**Task objective**
Your task is to copy each line of the records that includes the string "circle".

BEGIN Given information

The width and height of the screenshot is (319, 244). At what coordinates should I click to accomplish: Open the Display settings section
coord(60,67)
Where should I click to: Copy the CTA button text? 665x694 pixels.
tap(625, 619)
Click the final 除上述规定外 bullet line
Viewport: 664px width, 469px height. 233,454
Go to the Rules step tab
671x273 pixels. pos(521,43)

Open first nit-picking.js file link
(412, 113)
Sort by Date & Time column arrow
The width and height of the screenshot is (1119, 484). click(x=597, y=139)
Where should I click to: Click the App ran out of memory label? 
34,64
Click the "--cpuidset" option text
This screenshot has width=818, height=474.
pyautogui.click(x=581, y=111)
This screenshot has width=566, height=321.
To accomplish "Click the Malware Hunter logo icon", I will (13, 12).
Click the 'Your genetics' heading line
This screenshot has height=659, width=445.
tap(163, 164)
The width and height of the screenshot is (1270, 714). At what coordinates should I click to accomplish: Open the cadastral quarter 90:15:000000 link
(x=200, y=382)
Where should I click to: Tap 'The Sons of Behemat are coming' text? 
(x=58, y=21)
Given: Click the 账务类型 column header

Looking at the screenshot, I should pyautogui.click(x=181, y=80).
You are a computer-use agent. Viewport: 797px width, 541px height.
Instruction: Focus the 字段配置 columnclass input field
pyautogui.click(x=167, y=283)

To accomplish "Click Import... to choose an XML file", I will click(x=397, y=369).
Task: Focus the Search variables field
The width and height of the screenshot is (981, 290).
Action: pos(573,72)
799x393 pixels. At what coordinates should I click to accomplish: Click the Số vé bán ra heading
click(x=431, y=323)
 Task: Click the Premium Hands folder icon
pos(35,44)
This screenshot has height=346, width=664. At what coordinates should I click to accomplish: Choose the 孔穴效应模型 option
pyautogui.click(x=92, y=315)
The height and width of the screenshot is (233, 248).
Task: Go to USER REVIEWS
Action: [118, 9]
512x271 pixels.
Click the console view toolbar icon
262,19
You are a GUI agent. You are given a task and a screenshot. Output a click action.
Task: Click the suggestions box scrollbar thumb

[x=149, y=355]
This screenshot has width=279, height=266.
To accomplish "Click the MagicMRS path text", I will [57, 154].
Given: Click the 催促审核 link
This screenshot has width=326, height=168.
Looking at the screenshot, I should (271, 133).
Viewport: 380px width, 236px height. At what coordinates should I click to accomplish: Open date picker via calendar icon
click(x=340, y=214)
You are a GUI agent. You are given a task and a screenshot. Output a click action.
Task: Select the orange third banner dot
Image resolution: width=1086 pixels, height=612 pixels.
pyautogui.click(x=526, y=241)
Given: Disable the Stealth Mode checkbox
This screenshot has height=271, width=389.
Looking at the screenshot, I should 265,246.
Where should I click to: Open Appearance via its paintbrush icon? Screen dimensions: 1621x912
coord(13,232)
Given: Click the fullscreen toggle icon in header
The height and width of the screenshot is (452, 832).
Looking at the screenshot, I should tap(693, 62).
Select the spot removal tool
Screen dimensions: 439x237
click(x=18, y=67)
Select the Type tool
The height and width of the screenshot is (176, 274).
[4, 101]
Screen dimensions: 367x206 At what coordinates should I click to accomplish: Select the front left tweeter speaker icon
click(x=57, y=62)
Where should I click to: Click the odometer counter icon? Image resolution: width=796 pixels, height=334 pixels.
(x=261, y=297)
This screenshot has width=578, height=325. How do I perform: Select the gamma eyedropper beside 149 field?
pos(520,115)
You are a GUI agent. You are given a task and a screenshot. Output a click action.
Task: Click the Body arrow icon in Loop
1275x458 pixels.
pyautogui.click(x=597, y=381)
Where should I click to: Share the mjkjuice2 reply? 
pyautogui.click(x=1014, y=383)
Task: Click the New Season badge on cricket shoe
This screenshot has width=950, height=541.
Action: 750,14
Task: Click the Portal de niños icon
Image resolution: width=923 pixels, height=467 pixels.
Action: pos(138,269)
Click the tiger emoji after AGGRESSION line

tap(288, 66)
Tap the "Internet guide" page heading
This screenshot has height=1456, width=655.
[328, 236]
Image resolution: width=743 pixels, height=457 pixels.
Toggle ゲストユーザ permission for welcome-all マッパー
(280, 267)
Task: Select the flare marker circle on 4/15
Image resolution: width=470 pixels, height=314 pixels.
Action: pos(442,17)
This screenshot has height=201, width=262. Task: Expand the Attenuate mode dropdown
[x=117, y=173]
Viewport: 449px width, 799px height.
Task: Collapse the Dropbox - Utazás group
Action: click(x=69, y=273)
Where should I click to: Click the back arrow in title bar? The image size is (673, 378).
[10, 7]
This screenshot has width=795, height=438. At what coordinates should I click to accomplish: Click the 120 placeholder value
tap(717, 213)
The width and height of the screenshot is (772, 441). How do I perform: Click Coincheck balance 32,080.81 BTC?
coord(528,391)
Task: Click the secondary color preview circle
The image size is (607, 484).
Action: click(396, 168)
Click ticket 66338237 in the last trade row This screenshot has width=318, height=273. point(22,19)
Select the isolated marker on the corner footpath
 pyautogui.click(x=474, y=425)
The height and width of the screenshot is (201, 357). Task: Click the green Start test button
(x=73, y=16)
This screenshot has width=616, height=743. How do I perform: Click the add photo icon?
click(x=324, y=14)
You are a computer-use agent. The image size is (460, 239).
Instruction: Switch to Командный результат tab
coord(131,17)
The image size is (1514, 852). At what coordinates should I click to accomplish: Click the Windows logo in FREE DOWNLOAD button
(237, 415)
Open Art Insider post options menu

END Given information

**Exercise result**
Task: Select the flare marker circle on 4/15
Task: Click the secondary color preview circle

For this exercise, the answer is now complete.